We report the case of a 47-year-old woman diagnosed with fulminant hepatic failure (FHF). Over a two-week period, the patient had jaundice and Grade 4 encephalopathy associated with coagulopathy and renal failure. On admission, the patient underwent endotracheal intubation and mechanical ventilation, fulfilling the clinical criteria for liver transplantation. The patient underwent urgent liver transplantation and was monitored before and after transplantation by transcranial Doppler (TCD). Norepinephrine was infused to increase the mean arterial blood pressure by approximately 20mmHg in order to calculate static cerebral autoregulation (CA) according to Tiecks et al. [1] Values>0.6 indicate preserved CA. In the case reported, cerebral blood flow (CBF) velocity showed lower values prior to transplant, high values immediately post-transplant, and a tendency to normalize within 48–72h (Fig. 1). Loss of CA was demonstrated before transplant; CA recovery was seen on the 3rd day after transplant. Unexpectedly, deterioration of CA was noted on the 5th day after transplantation, coinciding with hepatic artery thrombosis. The patient underwent liver retransplantation, and restoration of CA occurred 48h later (Table 1).
Performance of systemic and haemodynamic parameters (CBFV and CA) before and after transplantation (tx) liver in FHF.
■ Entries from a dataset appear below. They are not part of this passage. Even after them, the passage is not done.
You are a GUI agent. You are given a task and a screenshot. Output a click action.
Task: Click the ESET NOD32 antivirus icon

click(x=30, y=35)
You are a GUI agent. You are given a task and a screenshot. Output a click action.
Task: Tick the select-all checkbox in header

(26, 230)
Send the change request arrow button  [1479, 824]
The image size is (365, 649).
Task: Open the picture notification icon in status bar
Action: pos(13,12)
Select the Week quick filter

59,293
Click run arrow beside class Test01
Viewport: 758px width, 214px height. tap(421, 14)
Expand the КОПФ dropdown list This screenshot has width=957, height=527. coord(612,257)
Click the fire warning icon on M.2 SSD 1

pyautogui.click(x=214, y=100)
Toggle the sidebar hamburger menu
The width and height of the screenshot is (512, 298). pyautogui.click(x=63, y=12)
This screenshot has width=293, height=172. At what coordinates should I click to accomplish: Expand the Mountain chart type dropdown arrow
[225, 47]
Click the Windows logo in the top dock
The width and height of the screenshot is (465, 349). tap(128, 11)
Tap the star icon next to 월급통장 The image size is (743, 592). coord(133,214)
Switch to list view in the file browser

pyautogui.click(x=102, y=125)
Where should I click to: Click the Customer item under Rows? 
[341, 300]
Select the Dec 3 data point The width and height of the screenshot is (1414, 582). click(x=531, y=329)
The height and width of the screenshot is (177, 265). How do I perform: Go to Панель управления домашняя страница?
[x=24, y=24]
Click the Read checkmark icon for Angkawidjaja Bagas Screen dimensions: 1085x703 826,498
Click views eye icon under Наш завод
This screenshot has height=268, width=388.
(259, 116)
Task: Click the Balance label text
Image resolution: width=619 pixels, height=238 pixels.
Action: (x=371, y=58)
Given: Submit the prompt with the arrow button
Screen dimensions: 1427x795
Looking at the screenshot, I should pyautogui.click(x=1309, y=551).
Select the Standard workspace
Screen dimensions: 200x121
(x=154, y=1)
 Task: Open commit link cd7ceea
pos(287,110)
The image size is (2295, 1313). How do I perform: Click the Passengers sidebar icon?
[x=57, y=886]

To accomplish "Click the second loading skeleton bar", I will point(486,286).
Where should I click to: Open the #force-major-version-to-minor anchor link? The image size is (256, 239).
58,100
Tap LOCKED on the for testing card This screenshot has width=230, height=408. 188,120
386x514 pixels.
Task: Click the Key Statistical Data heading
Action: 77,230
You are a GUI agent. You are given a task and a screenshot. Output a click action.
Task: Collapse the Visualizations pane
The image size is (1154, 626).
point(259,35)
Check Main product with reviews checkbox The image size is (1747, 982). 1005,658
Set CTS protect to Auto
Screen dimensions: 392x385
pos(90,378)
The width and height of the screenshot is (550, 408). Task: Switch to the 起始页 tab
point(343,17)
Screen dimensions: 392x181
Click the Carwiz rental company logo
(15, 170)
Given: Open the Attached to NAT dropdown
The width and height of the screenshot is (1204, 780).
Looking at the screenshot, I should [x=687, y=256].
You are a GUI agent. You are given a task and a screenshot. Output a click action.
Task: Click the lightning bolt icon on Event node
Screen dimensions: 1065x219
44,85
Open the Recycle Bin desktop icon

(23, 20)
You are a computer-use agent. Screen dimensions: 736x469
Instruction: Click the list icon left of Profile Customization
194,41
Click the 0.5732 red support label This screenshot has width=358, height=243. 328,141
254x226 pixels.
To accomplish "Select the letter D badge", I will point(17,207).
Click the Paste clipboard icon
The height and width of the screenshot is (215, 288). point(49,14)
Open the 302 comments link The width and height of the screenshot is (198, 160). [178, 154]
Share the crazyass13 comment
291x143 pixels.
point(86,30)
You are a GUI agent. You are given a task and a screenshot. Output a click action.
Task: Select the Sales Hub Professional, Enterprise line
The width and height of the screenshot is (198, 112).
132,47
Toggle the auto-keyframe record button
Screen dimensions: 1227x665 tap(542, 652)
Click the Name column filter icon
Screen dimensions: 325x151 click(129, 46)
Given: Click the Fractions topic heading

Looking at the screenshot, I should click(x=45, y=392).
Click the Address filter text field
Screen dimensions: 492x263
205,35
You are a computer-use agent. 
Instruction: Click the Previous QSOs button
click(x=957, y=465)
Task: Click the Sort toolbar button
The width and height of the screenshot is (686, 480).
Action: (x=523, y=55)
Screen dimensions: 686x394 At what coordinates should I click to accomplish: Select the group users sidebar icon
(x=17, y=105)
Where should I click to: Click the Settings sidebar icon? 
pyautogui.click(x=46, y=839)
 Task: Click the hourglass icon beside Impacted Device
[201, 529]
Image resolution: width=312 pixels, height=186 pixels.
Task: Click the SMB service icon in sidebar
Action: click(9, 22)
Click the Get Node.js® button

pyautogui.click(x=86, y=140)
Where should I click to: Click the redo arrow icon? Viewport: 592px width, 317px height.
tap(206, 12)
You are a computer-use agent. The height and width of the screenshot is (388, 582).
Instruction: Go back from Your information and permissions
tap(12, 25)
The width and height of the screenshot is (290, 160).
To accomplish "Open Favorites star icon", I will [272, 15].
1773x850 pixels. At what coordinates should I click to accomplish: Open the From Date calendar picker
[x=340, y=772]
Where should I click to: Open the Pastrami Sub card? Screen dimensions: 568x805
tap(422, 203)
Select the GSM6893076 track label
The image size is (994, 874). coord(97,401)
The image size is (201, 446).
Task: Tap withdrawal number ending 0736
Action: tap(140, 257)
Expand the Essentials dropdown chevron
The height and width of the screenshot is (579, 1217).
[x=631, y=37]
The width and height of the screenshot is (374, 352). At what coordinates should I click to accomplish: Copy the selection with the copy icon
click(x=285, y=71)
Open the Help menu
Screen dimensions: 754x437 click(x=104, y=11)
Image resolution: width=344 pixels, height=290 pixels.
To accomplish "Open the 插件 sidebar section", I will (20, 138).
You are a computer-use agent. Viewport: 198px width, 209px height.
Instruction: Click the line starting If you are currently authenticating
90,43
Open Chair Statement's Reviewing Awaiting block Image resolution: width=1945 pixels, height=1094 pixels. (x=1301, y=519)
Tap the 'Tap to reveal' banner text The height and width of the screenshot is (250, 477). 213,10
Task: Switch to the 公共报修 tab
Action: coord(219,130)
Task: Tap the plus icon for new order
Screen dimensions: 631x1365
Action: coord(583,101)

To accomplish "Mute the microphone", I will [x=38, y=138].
| Before tx | 1st day after tx | 3rd Day after tx | 5th Day after tx | 7th day after tx and 2nd day after new liver tx | |
|---|---|---|---|---|---|
| ABP (mmHg) | 108 | 102 | 120 | 107 | 106 |
| Heart rate | 119 | 95 | 73 | 69 | 93 |
| PCO2 (mmHg) | 45 | 34 | 36.7 | 36 | 36.5 |
| Haemoglobin (g/dl) | 11.8 | 10.8 | 10.7 | 12.1 | 10.8 |
| Temperature (C) | 37 | 36 | 36.5 | 36.1 | 37 |
| CBFV MCA maximum (cm/s) | 45 | 145 | 66 | 161 | 63 |
| CA index MCA maximum (cm/s) | 0.25 | 0.33 | 0.92 | 0.30 | 0.70 |
ABP: arterial blood pressure; pCO2: partial pressure of carbon dioxide; CBFV: cerebral blood flow velocity; CA: cerebral autoregulation; MCA: middle cerebral artery.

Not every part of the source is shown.